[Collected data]
-------

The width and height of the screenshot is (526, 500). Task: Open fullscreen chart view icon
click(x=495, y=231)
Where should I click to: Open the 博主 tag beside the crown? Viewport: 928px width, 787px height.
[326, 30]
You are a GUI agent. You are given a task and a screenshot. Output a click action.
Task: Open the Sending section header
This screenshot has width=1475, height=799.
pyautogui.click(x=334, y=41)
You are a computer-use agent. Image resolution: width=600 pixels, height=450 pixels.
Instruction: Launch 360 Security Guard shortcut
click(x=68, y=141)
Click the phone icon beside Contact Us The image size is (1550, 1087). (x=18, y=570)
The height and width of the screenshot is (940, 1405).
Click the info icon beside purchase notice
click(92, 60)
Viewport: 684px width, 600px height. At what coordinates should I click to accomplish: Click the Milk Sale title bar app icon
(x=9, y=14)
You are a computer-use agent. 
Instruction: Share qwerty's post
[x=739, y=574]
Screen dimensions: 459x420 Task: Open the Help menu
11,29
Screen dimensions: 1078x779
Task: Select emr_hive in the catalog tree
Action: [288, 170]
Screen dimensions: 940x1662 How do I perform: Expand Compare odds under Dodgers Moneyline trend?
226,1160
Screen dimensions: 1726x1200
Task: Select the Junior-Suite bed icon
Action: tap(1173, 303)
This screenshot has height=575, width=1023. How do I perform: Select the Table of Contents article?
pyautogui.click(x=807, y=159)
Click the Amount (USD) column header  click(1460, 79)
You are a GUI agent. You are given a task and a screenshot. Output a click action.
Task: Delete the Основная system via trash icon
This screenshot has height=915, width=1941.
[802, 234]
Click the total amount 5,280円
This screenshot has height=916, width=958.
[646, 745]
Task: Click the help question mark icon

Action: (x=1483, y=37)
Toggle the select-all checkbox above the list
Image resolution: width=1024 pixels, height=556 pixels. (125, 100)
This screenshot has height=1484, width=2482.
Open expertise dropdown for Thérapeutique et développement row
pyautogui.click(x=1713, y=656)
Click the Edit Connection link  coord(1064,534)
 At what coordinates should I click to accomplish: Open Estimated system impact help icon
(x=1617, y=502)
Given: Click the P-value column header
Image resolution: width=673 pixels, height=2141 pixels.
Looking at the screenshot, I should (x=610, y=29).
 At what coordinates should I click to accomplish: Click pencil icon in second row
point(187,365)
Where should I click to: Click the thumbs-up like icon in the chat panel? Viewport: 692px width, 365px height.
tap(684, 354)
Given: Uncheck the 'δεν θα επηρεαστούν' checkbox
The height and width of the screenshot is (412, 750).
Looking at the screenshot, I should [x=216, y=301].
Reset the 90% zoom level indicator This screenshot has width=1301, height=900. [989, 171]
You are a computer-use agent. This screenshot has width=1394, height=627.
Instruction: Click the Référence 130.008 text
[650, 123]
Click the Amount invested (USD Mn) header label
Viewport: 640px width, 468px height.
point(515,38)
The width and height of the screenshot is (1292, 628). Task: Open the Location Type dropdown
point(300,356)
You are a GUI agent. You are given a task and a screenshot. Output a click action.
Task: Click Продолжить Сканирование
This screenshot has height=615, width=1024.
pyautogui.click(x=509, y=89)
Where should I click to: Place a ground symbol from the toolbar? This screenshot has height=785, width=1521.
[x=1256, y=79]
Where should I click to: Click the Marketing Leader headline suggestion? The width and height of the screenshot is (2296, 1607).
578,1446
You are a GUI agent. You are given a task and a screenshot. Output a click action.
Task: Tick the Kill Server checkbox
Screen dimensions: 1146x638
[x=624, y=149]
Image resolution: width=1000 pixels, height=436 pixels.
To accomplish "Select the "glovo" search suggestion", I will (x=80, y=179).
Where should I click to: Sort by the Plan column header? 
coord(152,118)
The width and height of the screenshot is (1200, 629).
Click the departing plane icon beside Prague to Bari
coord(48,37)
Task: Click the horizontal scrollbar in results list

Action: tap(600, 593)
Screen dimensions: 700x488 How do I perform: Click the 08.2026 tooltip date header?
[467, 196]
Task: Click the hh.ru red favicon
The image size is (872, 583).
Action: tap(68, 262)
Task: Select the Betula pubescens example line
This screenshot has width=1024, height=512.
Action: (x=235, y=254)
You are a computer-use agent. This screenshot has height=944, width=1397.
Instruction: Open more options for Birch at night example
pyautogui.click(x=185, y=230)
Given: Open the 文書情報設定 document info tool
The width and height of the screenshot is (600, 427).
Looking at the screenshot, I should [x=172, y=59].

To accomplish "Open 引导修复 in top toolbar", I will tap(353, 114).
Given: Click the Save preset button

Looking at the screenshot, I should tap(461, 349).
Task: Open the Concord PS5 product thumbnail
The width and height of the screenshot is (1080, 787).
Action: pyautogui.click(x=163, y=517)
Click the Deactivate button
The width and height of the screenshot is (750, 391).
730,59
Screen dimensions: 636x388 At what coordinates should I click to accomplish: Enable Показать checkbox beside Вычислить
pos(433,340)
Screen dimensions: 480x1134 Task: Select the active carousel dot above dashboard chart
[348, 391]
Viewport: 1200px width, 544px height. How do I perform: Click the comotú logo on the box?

-------

▶ Exercise details
Throughout the records above, find the lines in which the word "computer" appears and return them.

▶ Answer to this problem
You are a computer-use agent. Image resolution: width=600 pixels, height=450 pixels.
You are a computer-use agent. 
You are a computer-use agent. This screenshot has width=1394, height=627.
You are a computer-use agent. This screenshot has height=944, width=1397.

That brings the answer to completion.